As you mentioned aslan, all speculative, but still interesting to think through.
 

MangoJ

Well-Known Member
Gamblor said:
However, in chaos theory, there are things like strange attractors, that give rise to certain patterns even in a "chaotic" system. Well, a deck of random shuffled cards I would imagine is a chaotic system. Would be interesting if certain patterns emerged under certain conditions.
This is wrong. Chaotic systems are systems with non-linear dynamics, where the output is highly sensitive to arbitrarily close inputs.

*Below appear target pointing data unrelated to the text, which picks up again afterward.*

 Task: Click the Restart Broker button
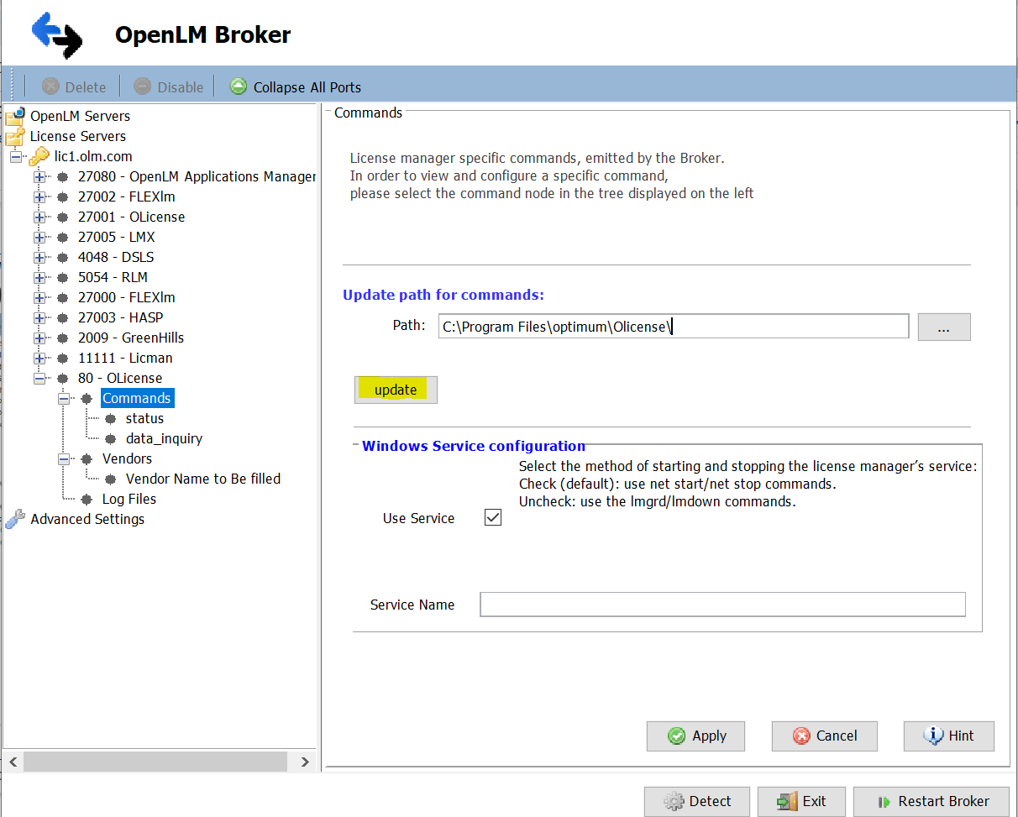pos(932,801)
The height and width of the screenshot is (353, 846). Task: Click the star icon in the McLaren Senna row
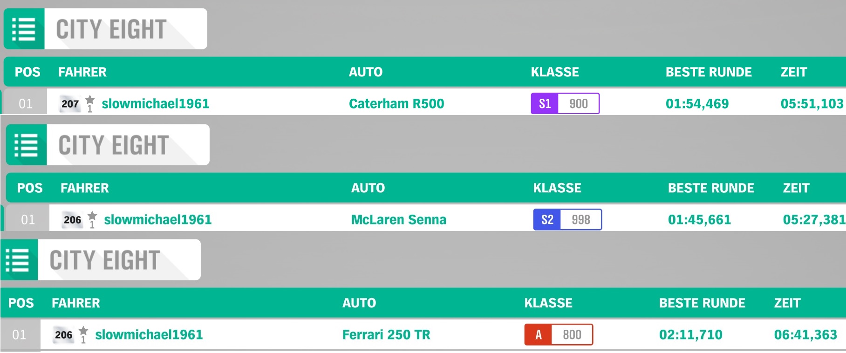point(92,216)
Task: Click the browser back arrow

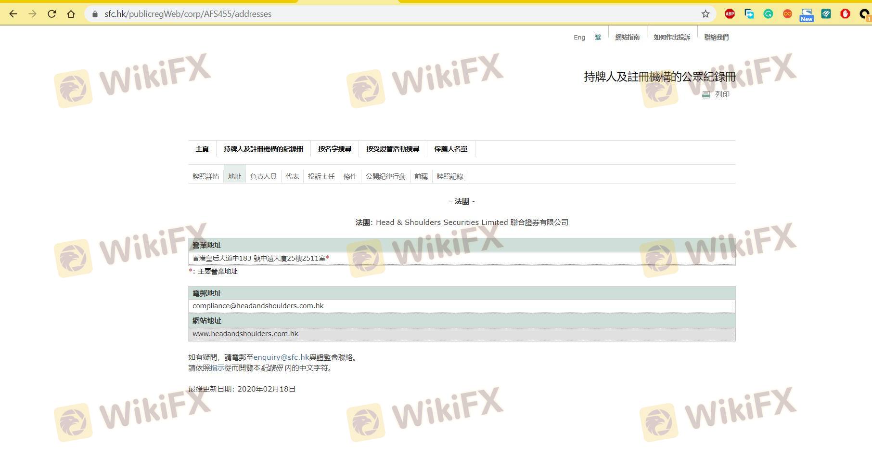Action: tap(13, 14)
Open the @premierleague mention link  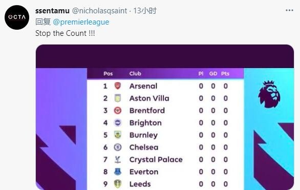click(81, 22)
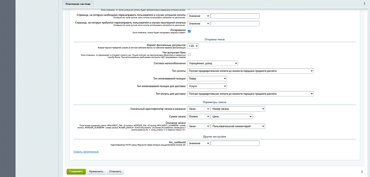Focus the fes_cashboxId value input field
The width and height of the screenshot is (370, 177).
point(235,143)
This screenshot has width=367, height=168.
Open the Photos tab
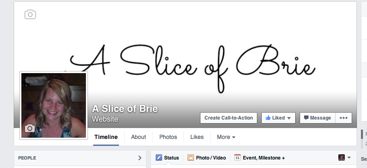168,137
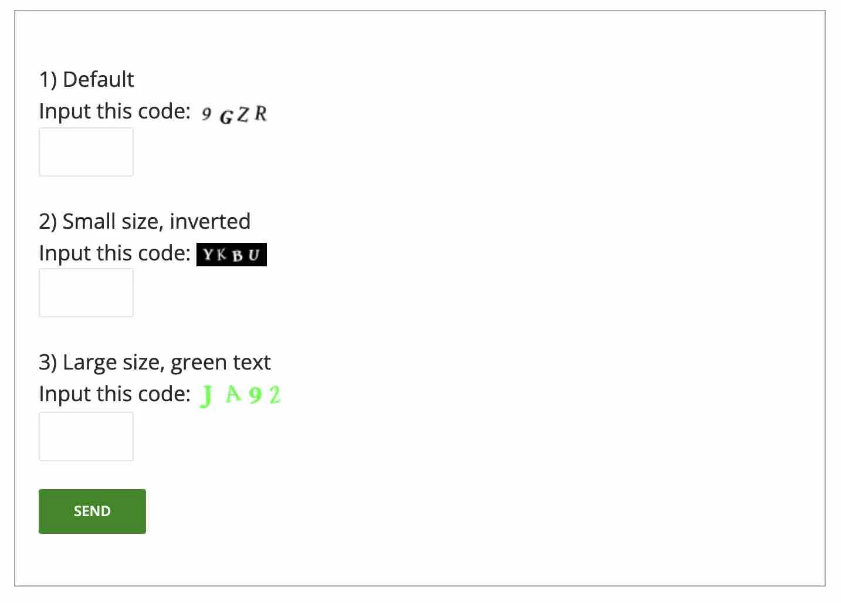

Traditional card shuffles are nothing like that. Imagine you have two identical decks A and B. You shuffle deck A and get a new deck A'. In deck B you make a minimal manipulation by switching two cards. Then perform the exact same shuffle (that means same interleaving of riffles, same cuts...) and get a new deck B'.

For a chaotic shuffle, A' and B' would be nothing alike. However, with all those riffles, strips, cuts (and even washes), B' is the same deck as A' expect those two cards are exchanged.
Traditional shuffles are not chaotic systems.


An at least non-linear shuffle would be look like this (whether it is chaotic or not is a different question): Peek at the first card. If it is a red card (hearts or diamonds) make a cut. If it is a black card (spades or clubs) make a riffle.
Then peek again the first cards and proceed with the same rules for a definite number of runs.

This shuffle would be non-linear: if you exchange a red and a black card before the shuffle, the outcome is totally different.

You can construct chaotic behaviour with an obvious "attractor": On club cards make an in riffle. On spades cards make an out riffle.
Now you have an attractor: After your shuffle is complete, you are highly likely to have a spades card on top, since the out riffle does not change the top card - and once you happen to have a spades card on top it stays there.